Monday, 26 October 2015

Persolaise Review: 1 Million Cologne from Paco Rabanne (Olivier Pescheux & Michel Girard; 2015)

I have written precisely nothing about the commercial phenomenon that is Paco Rabanne's 1 Million, but the arrival of this new 'Cologne' version provides an opportunity to make amends. I can't quite believe that 7 years have passed since the original fragrance hit the high street, but it's true: the year was 2008 when we were first invaded by that now all-too-familiar leathery, spicy, apple-sheesha accord over an amber base. For some reason (the advertising? the bling bottle? the name?) people went bananas about the stuff, to the extent that it has become one of the best selling masculines of all time. Young bucks eager to indicate that they'd graduated from the realms of cheap body sprays bathed themselves in it with a fervour the previous generation had reserved for Gaultier's Le Male. The objects of their predatory affections swooned with how 'grown up' the scent seemed to be. Needless to say, several flankers - and even a feminine counterpart - soon followed.
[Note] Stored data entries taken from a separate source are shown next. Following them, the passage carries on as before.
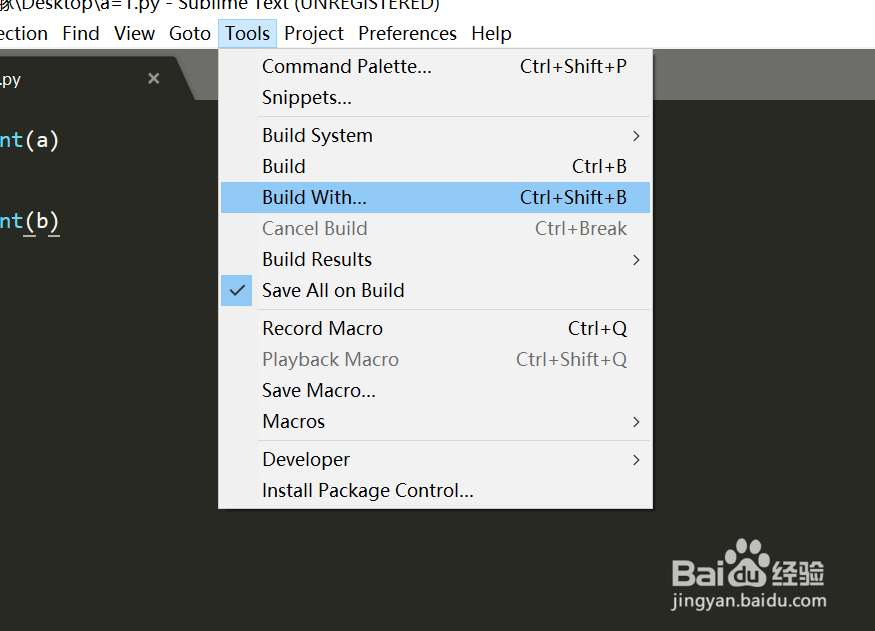Screen dimensions: 875x631
Task: Select the Build With option
Action: point(314,197)
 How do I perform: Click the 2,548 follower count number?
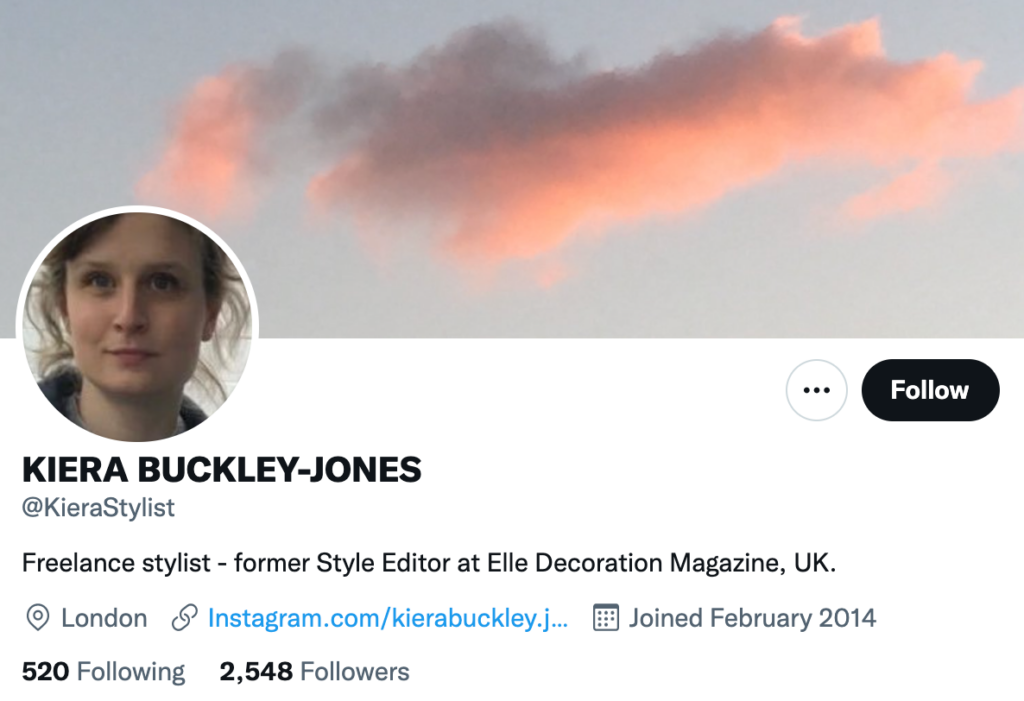tap(256, 672)
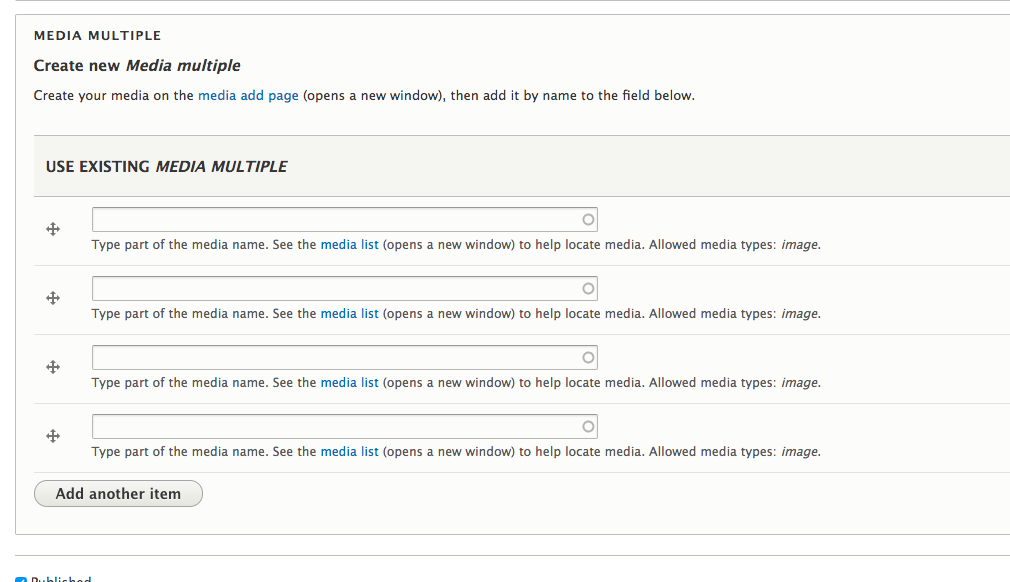Focus the third media name input field
The image size is (1010, 582).
(330, 356)
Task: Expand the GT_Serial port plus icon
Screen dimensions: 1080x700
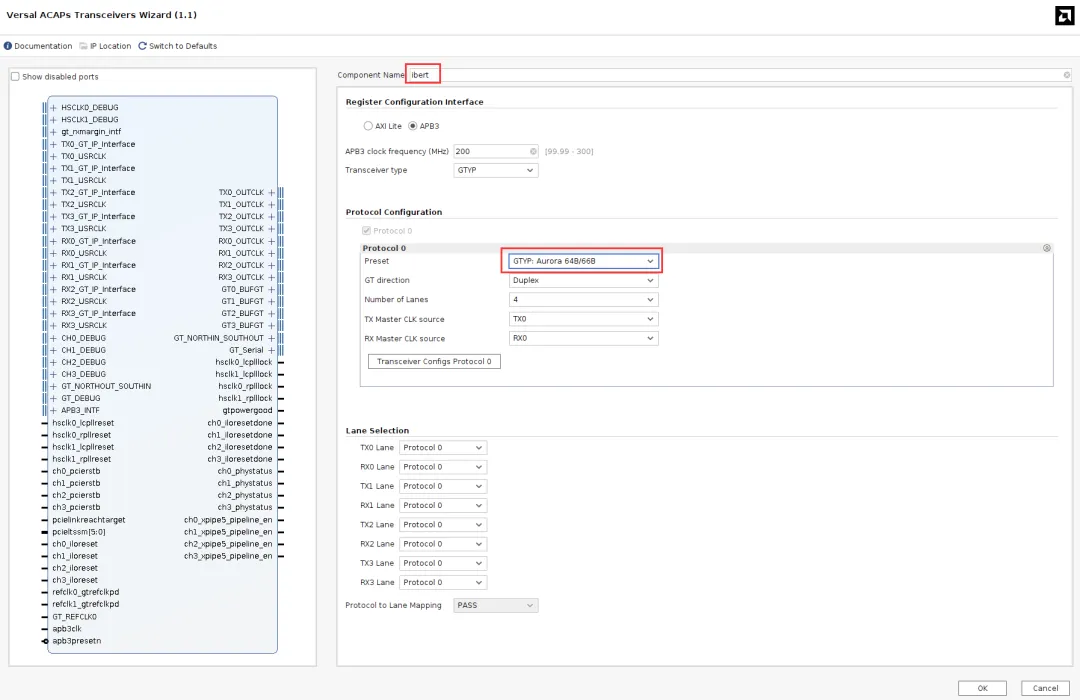Action: pyautogui.click(x=271, y=350)
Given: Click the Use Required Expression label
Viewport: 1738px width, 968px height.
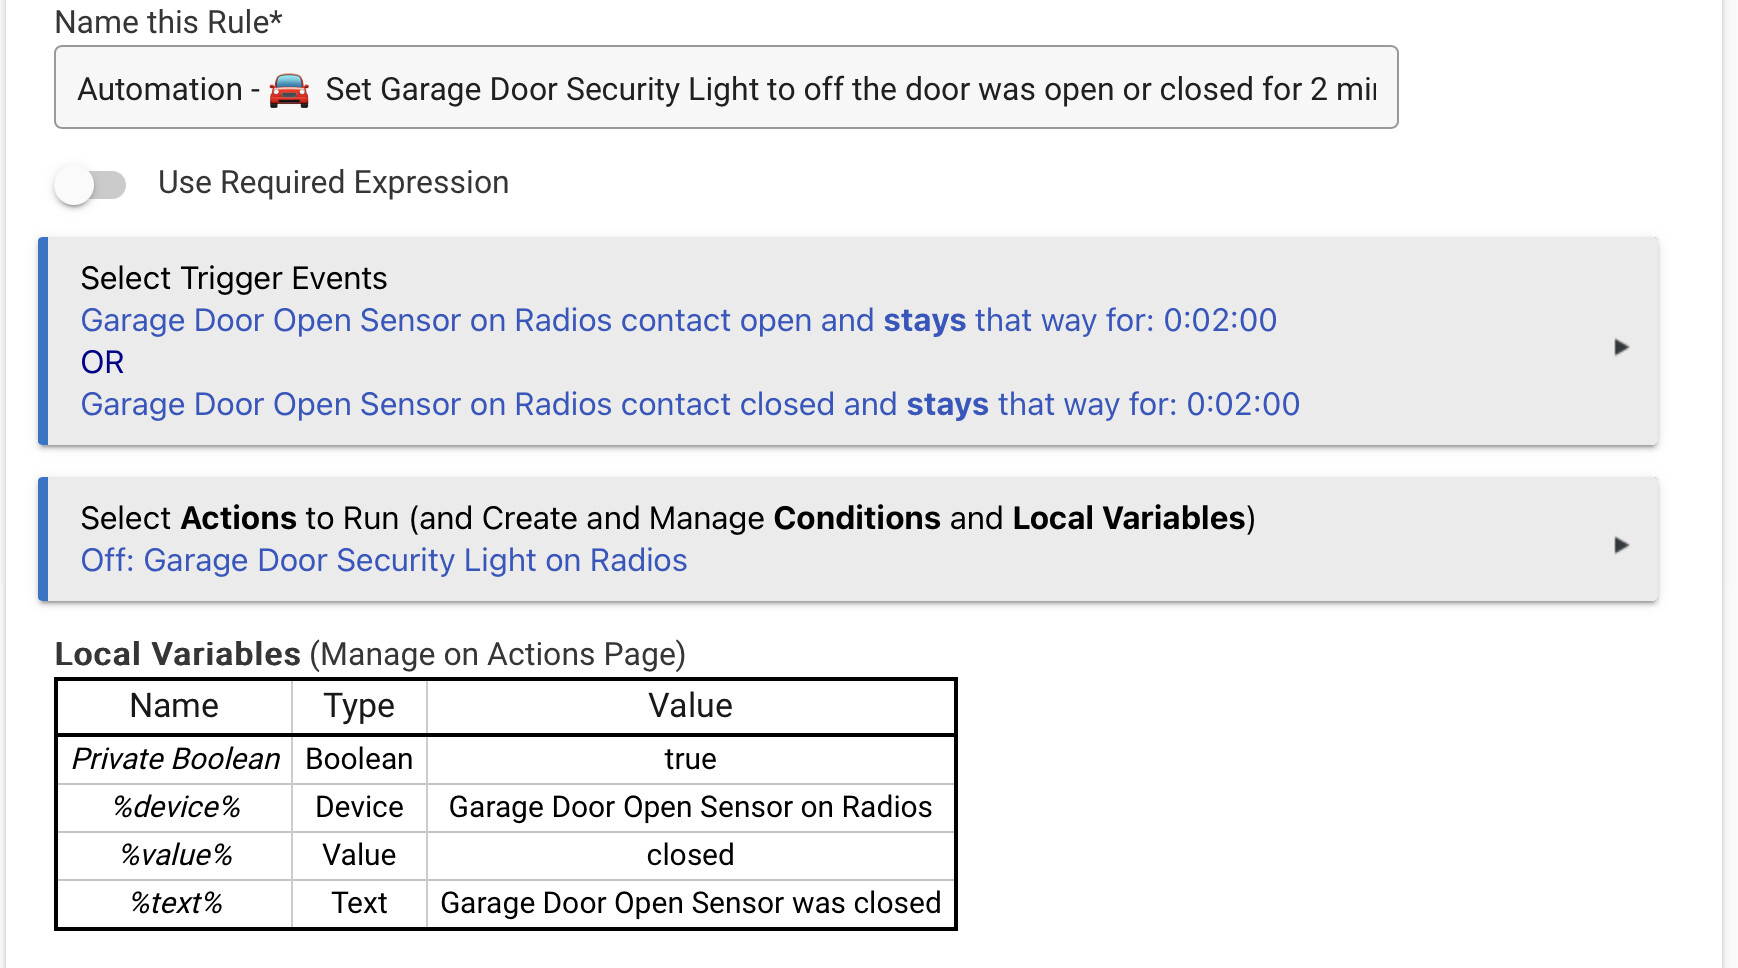Looking at the screenshot, I should [334, 183].
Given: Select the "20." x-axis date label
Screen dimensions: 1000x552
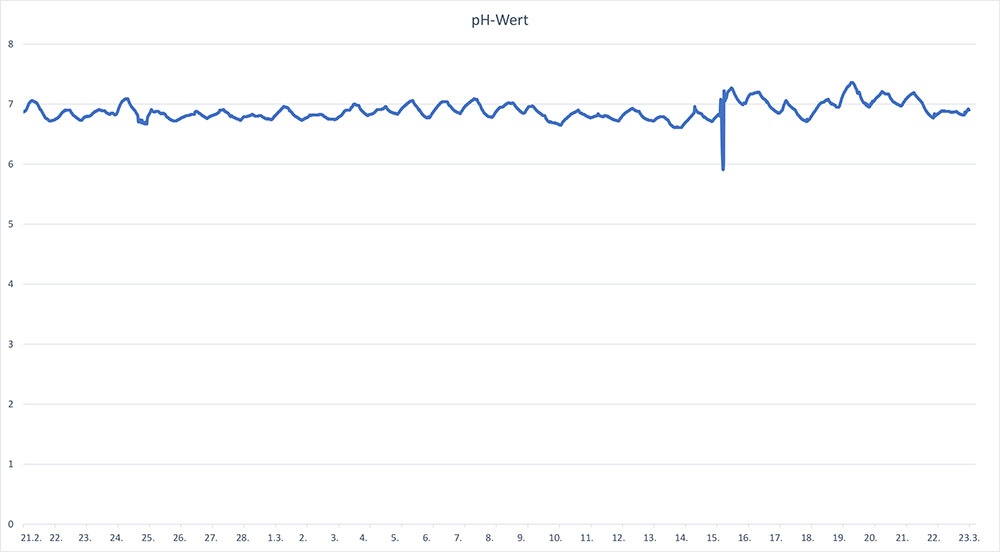Looking at the screenshot, I should tap(870, 538).
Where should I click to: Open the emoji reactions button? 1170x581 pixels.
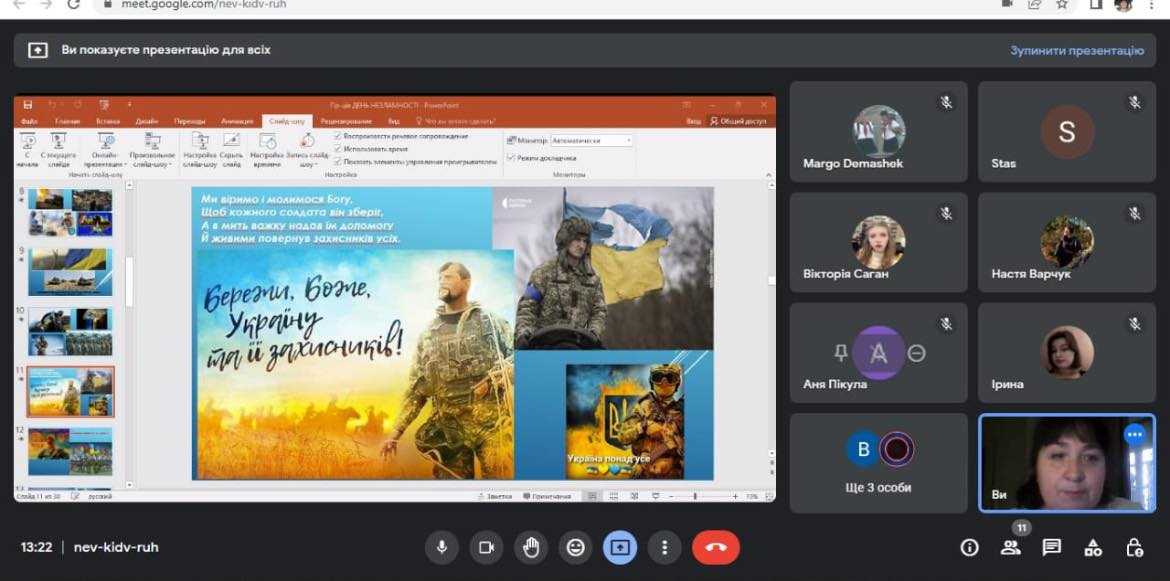click(575, 547)
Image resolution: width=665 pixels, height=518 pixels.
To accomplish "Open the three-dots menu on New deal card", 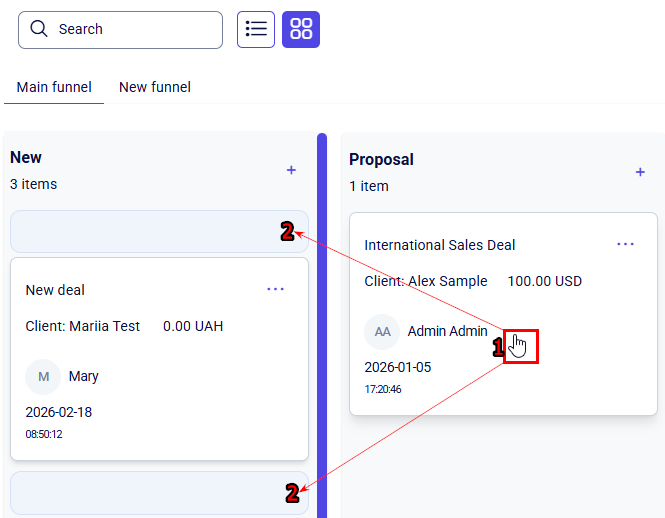I will pos(276,289).

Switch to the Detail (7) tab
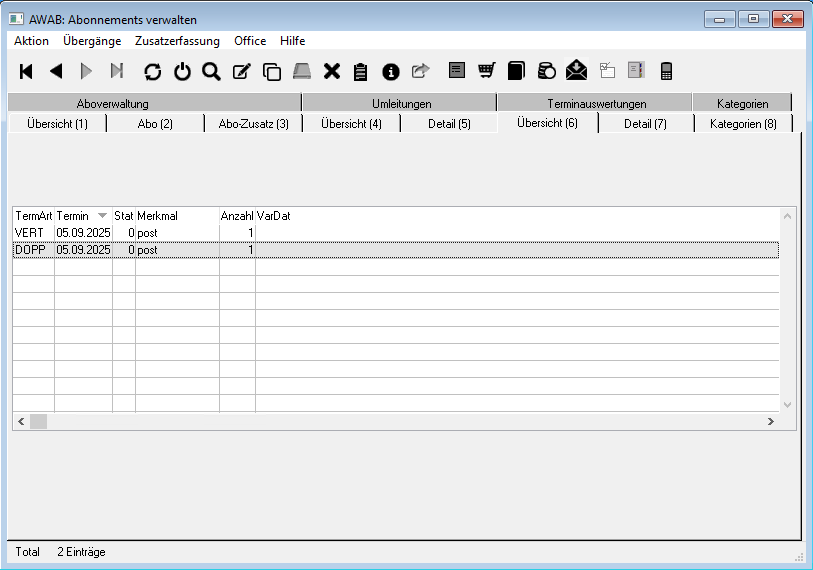click(x=645, y=124)
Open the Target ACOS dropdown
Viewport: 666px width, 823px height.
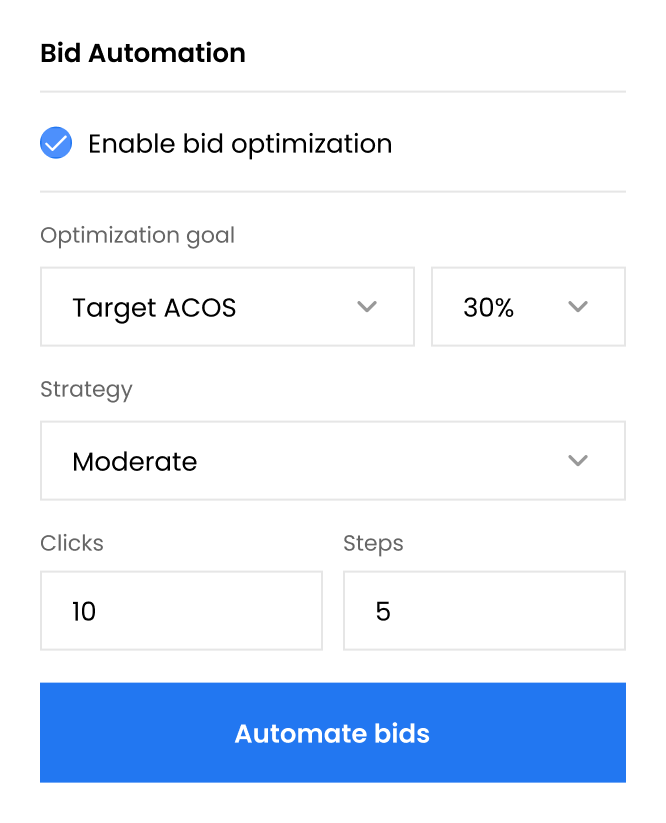tap(227, 307)
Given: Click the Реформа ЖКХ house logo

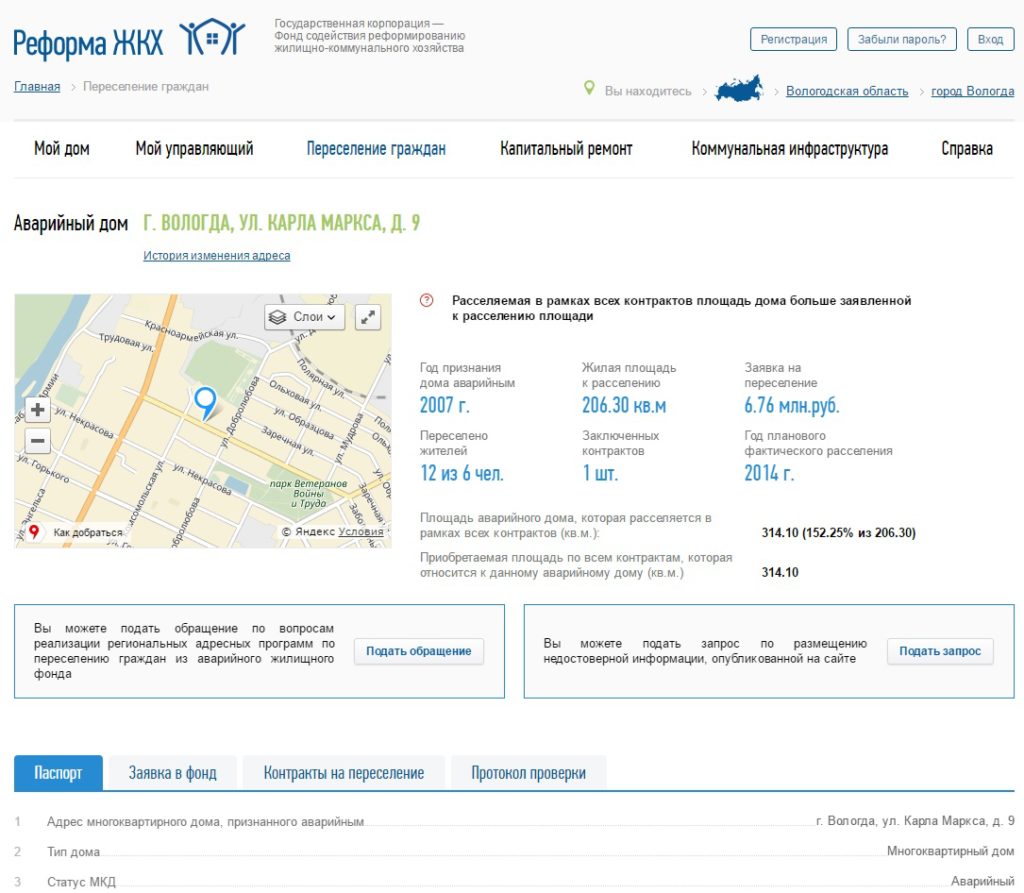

I've never been a fan of it, but then again, it hasn't offended me either. I find its smoky facets attractive, although I don't think they do enough to push the composition away from the cliches that clutter up the men's departments of high street perfumeries. Several people in my family wear it - despite my mild protests - and I'm often asked for recommendations for scents which smell similar... to which my response, in case you're wondering, is: "If you like it so much, why do you want to wear something different?" It is harmless, well-constructed, and yes, I concede, superior to most of the dross inflicted upon guys.

However, in recent years, its treatment by Paco Rabanne has been regrettable. The trouble started in 2013 with the Intense version which missed the point of the original by ramming a sore thumb of synthetic sandalwood right into the base and completely knocking the whole off balance. What was once appealing in a naive fashion became brutish: a not-so-young buck with an unappealing leer. The new 'Cologne' doesn't improve the situation. To my nose, it is a lighter rendition not of the 2008 scent but of the Intense incarnation, which is a shame, because a crude, out-of-place sandalwood is still a crude, out-of-place sandalwood, even if it's been made a tiny bit quieter. The moral of this story is simple: if you like the original 1 Million, then please continue to wear the original 1 Million. Meanwhile, the rest of us will count our blessings: at least the stuff isn't as dire as Invictus.

[Review based on a sample of eau de toilette provided by Paco Rabanne in 2015.]